Given a binary tree, determine if it is a valid binary search tree (BST).

Assume a BST is defined as follows:

• The left subtree of a node contains only nodes with keys less than the node's key.
• The right subtree of a node contains only nodes with keys greater than the node's key.
• Both the left and right subtrees must also be binary search trees.

Solution 1 -- Recursive

According to the question, we can write recursive statements.
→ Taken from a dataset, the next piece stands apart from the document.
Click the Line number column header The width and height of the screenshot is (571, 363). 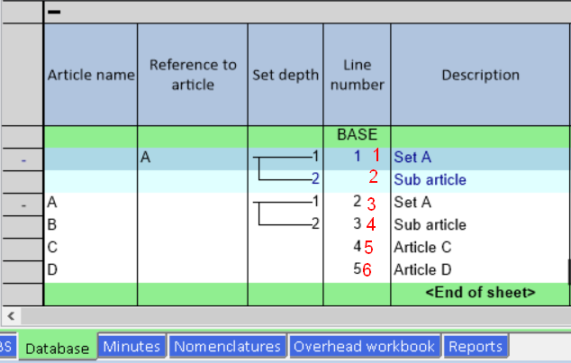pyautogui.click(x=357, y=75)
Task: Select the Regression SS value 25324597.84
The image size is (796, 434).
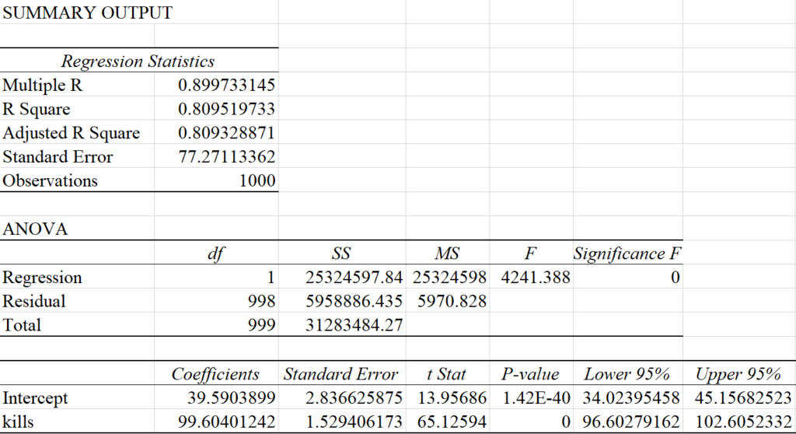Action: click(x=353, y=278)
Note here whole left/right subtree should be smaller/greater than the root.

/**
 * Definition for a binary tree node.
 * public class TreeNode {
 *     int val;
 *     TreeNode left;
 *     TreeNode right;
 *     TreeNode(int x) { val = x; }
 * }
 */
public class Solution {
    public boolean isValidBST(TreeNode root) {
        if (root == null)
            return true;
        if (root.left != null && !smallerThanRoot(root, root.left))
            return false;
        if (root.right != null && !greaterThanRoot(root, root.right))
            return false;
        if (isValidBST(root.left) && isValidBST(root.right))
            return true;
        return false;
    }
    
    private boolean greaterThanRoot(TreeNode root, TreeNode child) {
        if (child.val <= root.val)
            return false;
        if (child.left != null) {
            if (!greaterThanRoot(root, child.left))
                return false;
        }
        if (child.right != null) {
            if (!greaterThanRoot(root, child.right))
                return false;
        }
        return true;
    }
    
    private boolean smallerThanRoot(TreeNode root, TreeNode child) {
        if (child.val >= root.val)
            return false;
        if (child.left != null) {
            if (!smallerThanRoot(root, child.left))
                return false;
        }
        if (child.right != null) {
            if (!smallerThanRoot(root, child.right))
                return false;
        }
        return true;
    }
}

Solution 2 -- Inorder Traversal

Inorder traversal of BST is an ascending array. Java Stack

/**
 * Definition for a binary tree node.
 * public class TreeNode {
 *     int val;
 *     TreeNode left;
 *     TreeNode right;
 *     TreeNode(int x) { val = x; }
 * }
 */
public class Solution {
    public boolean isValidBST(TreeNode root) {
        // This problem can be looked as inorder traversal problem
        // Inorder traversal of BST is an ascending array
        List<Integer> inOrderResult = new ArrayList<Integer>();
        Stack<TreeNode> stack = new Stack<TreeNode>();
        TreeNode tmp = root;
        while (tmp != null || !stack.empty()) {
            if (tmp != null) {
                stack.push(tmp);
                tmp = tmp.left;
            } else {
                TreeNode current = stack.pop();
                inOrderResult.add(current.val);
                tmp = current.right;
            }
        }
        // Traverse list
        if (inOrderResult.size() < 1)
            return true;
        int max = inOrderResult.get(0);
        for (int i = 1; i < inOrderResult.size(); i++) {
            if (inOrderResult.get(i) > max)
                max = inOrderResult.get(i);
            else
                return false;
        }
        return true;
    }
}